TO DO -> Nothing but the lines from the one with "Where should I click to: Open" through the end of the data should be set down, each exactly as written, and no picture should be included.

--- DATA FOR ANALYSIS Enclosed Below ---

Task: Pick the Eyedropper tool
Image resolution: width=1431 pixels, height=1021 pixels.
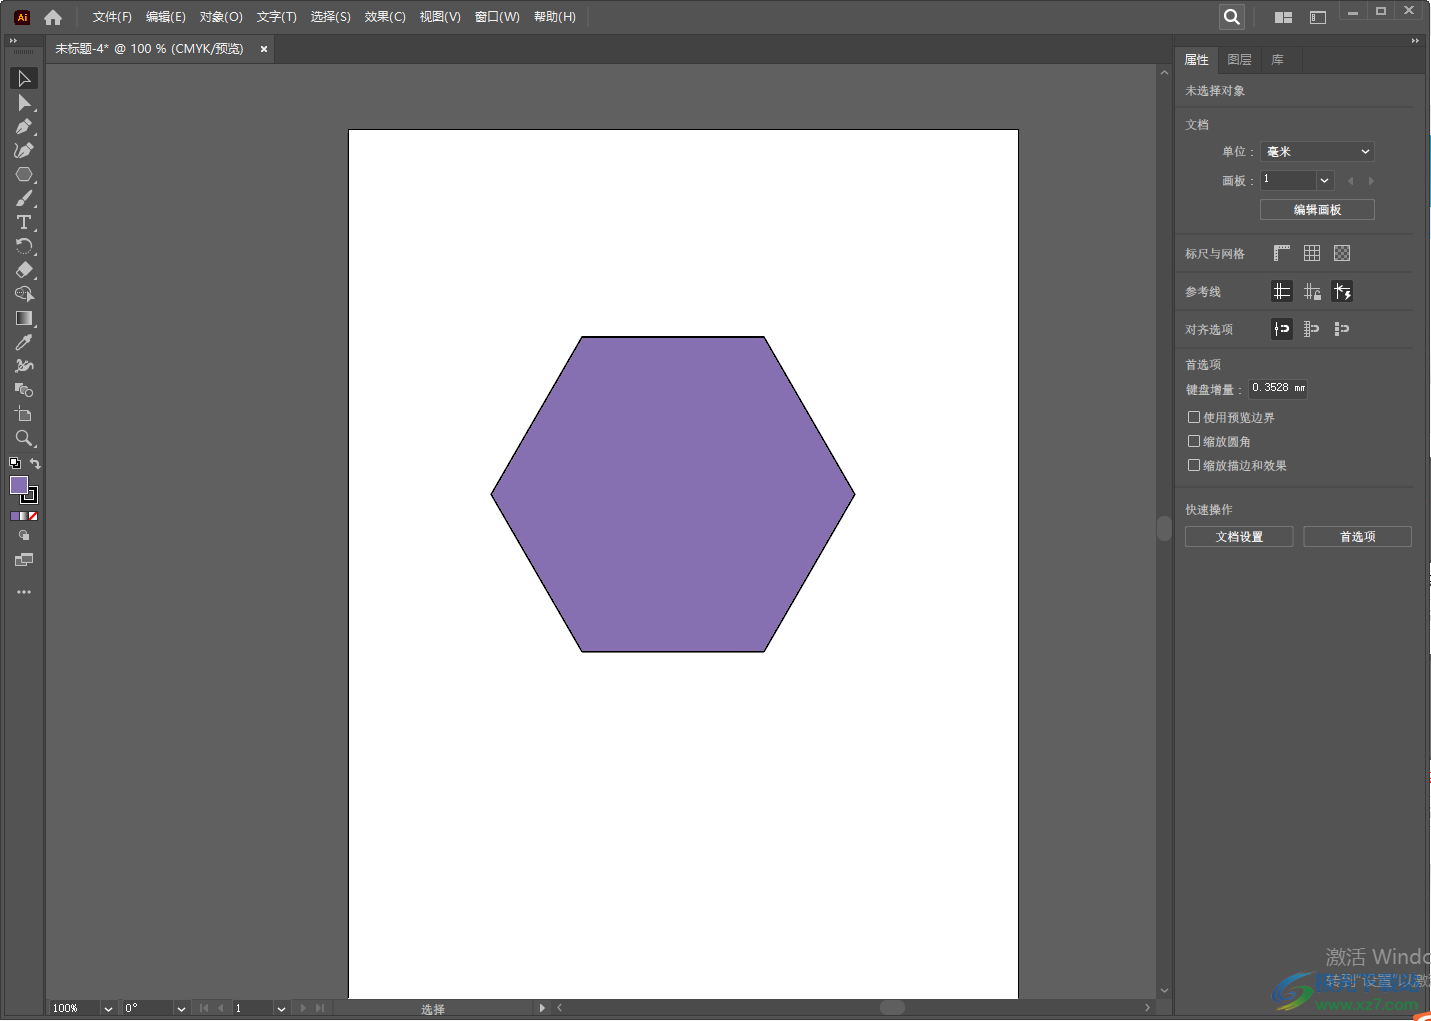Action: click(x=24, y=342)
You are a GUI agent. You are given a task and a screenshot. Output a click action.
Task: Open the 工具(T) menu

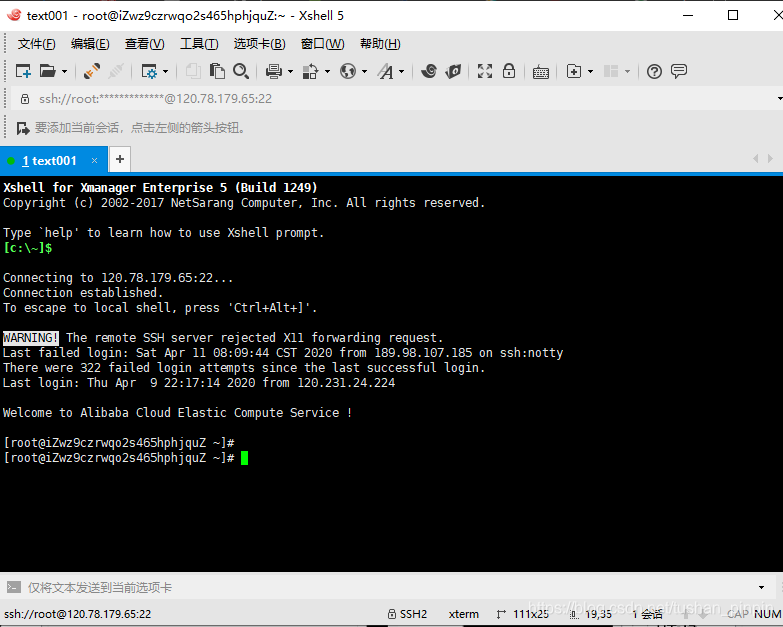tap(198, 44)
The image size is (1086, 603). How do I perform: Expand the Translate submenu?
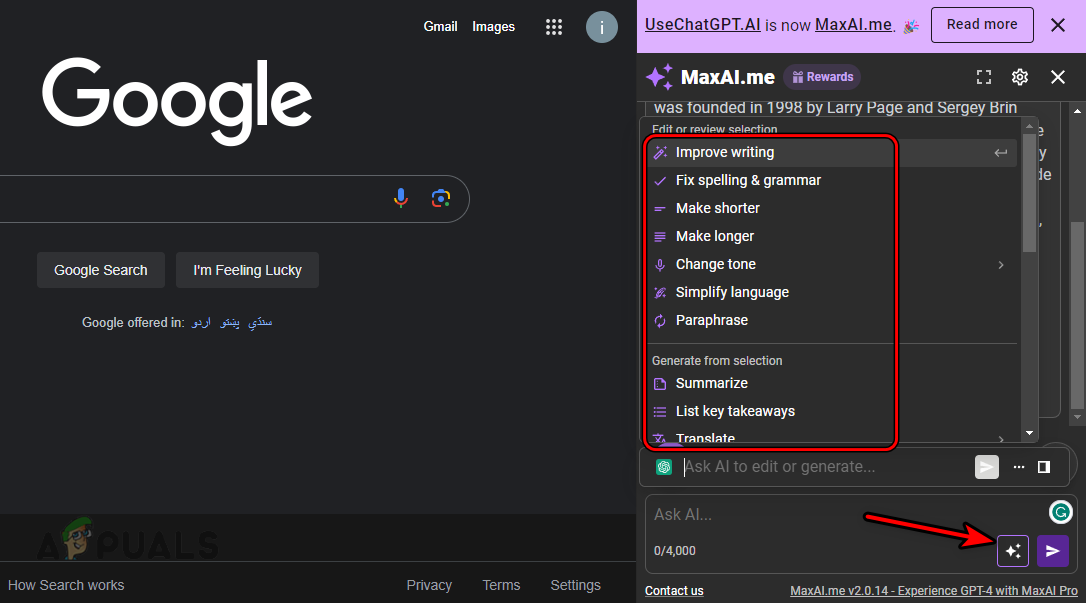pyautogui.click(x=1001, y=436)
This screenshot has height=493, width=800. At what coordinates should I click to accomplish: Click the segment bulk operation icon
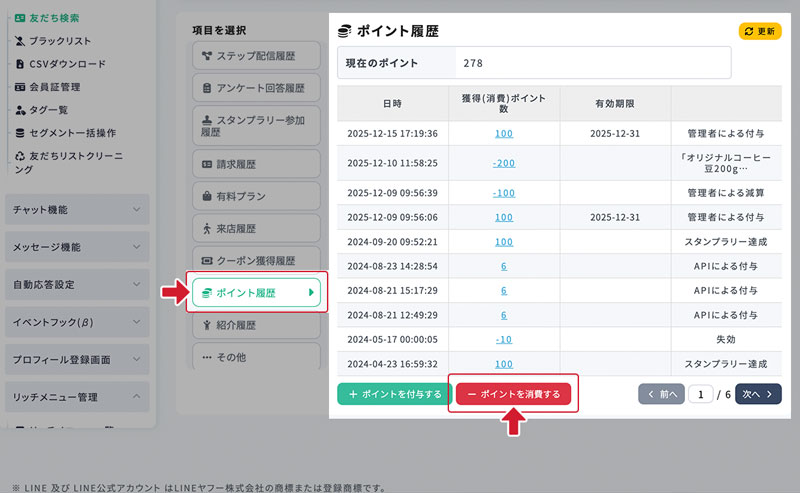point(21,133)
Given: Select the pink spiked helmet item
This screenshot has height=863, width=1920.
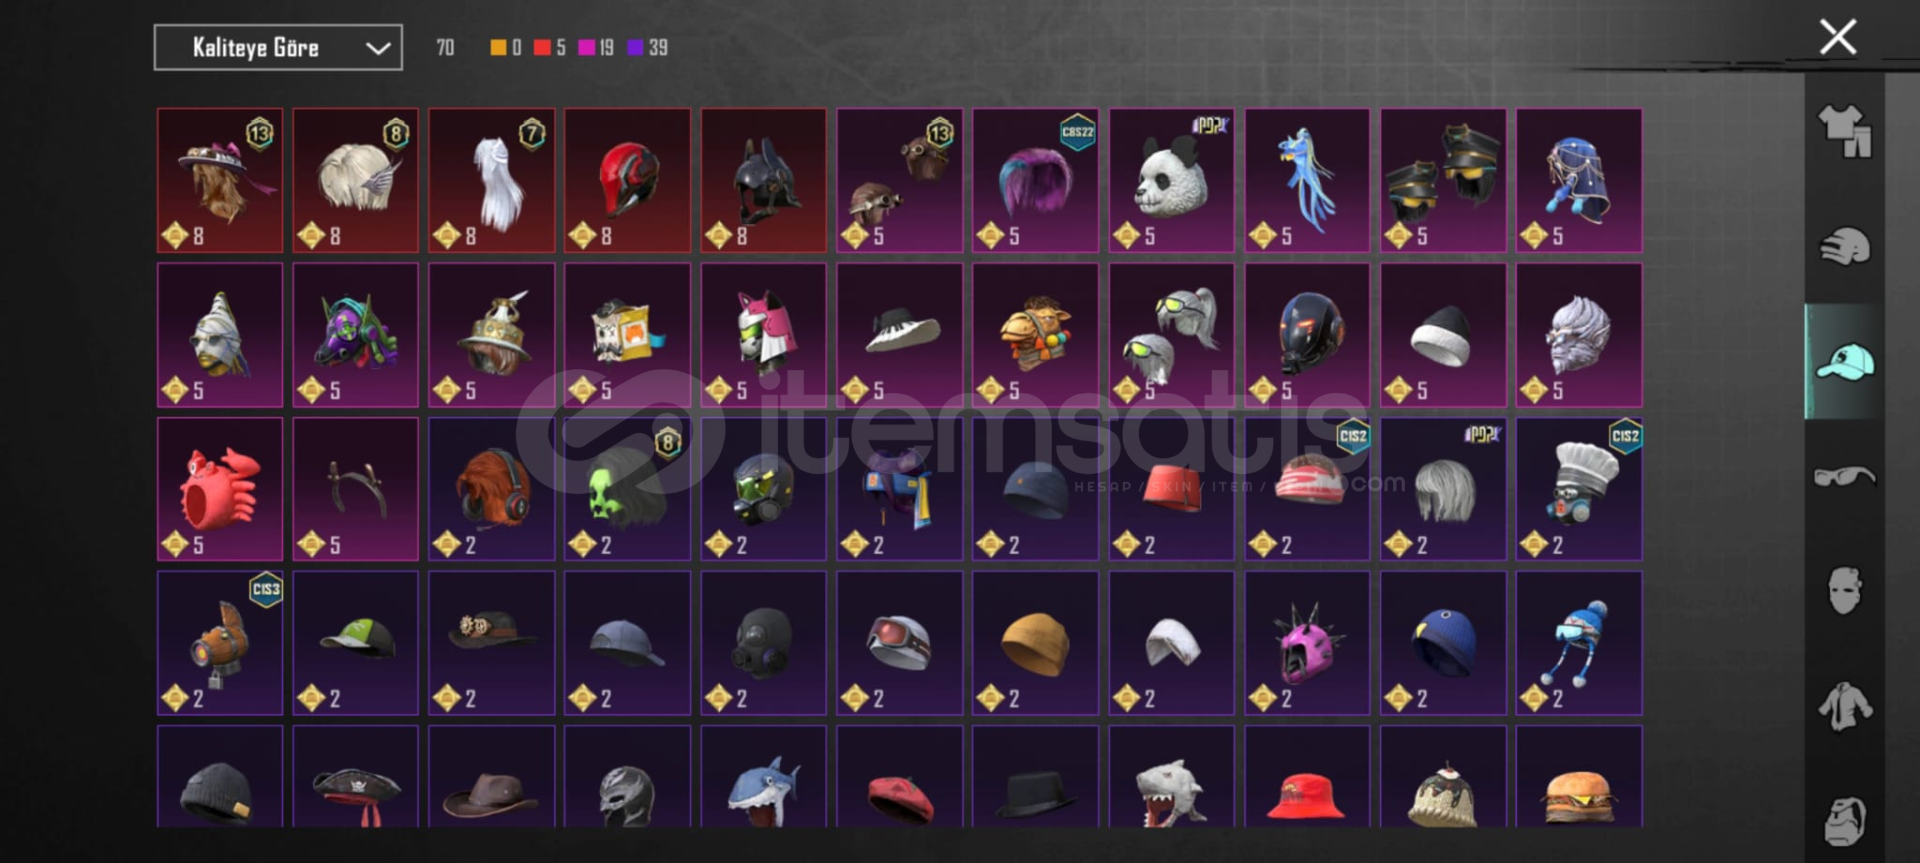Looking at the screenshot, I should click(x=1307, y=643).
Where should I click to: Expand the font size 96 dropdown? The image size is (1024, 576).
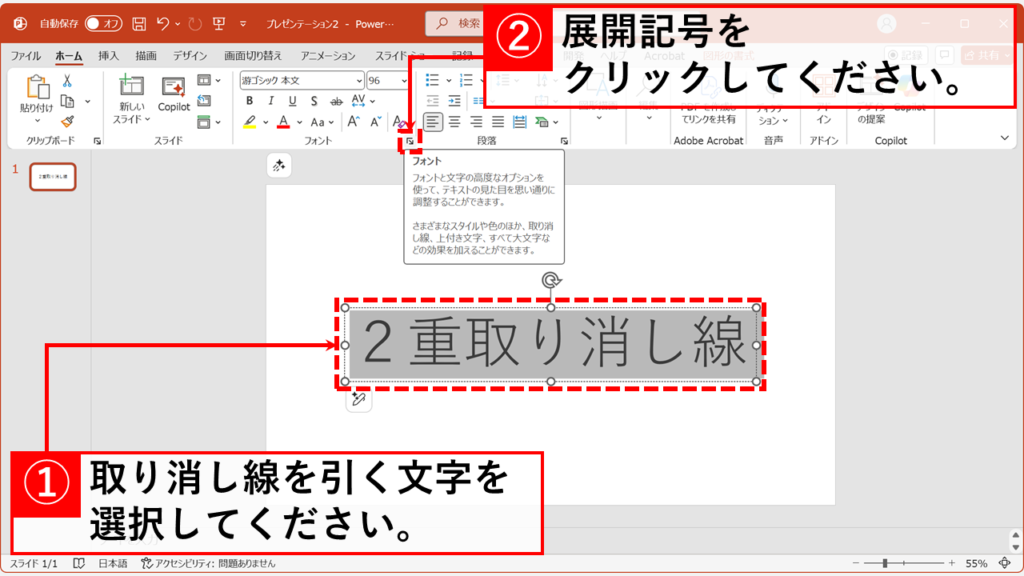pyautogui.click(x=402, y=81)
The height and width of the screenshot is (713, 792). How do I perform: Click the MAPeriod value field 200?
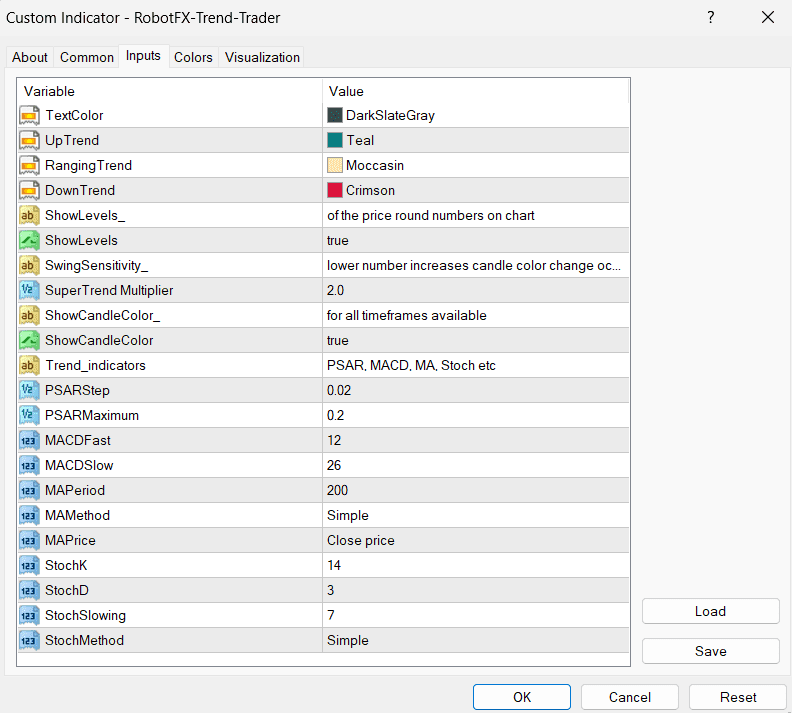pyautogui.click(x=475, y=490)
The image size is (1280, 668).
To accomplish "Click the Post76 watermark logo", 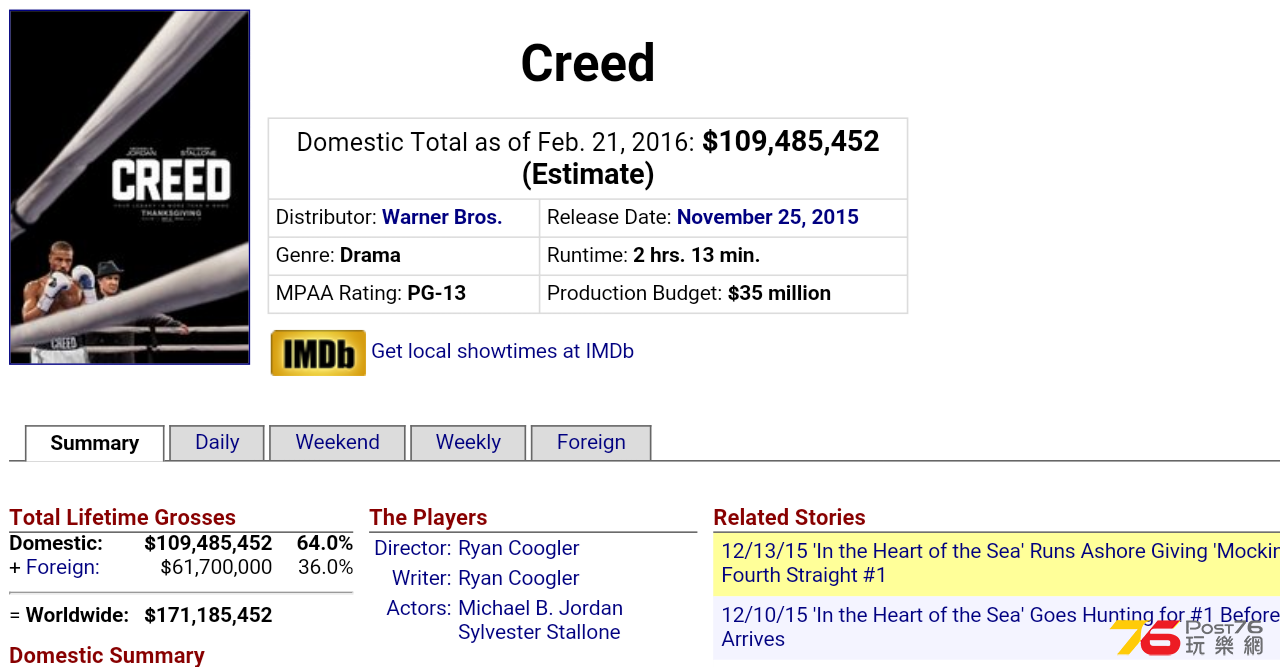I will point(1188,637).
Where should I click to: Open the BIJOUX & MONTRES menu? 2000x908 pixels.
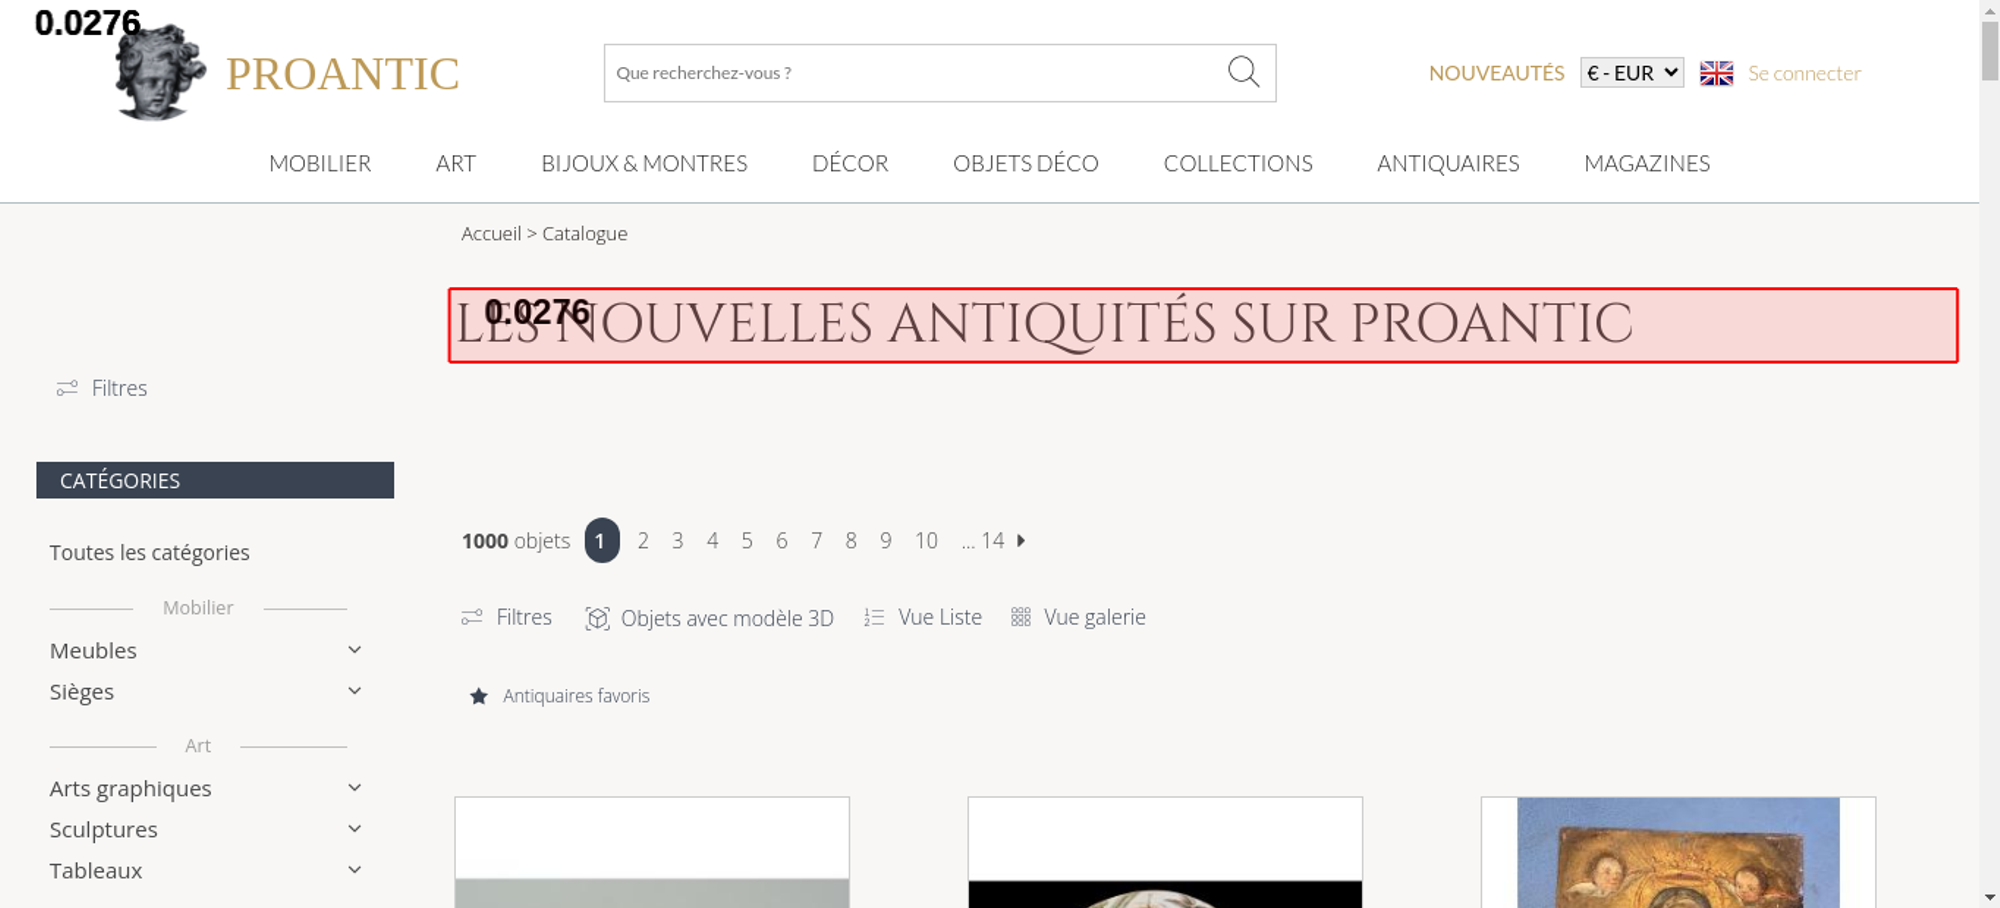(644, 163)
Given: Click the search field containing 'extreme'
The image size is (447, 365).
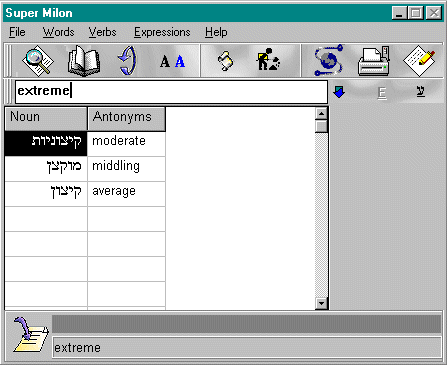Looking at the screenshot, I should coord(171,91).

--- End of Enclosed DATA FOR ANALYSIS ---

ANSWER TO THE PROBLEM ->
Where should I click to: Open the BIJOUX & MONTRES menu? 2000x908 pixels.
(644, 163)
Given: Click the search field containing 'extreme'
The image size is (447, 365).
Looking at the screenshot, I should coord(171,91).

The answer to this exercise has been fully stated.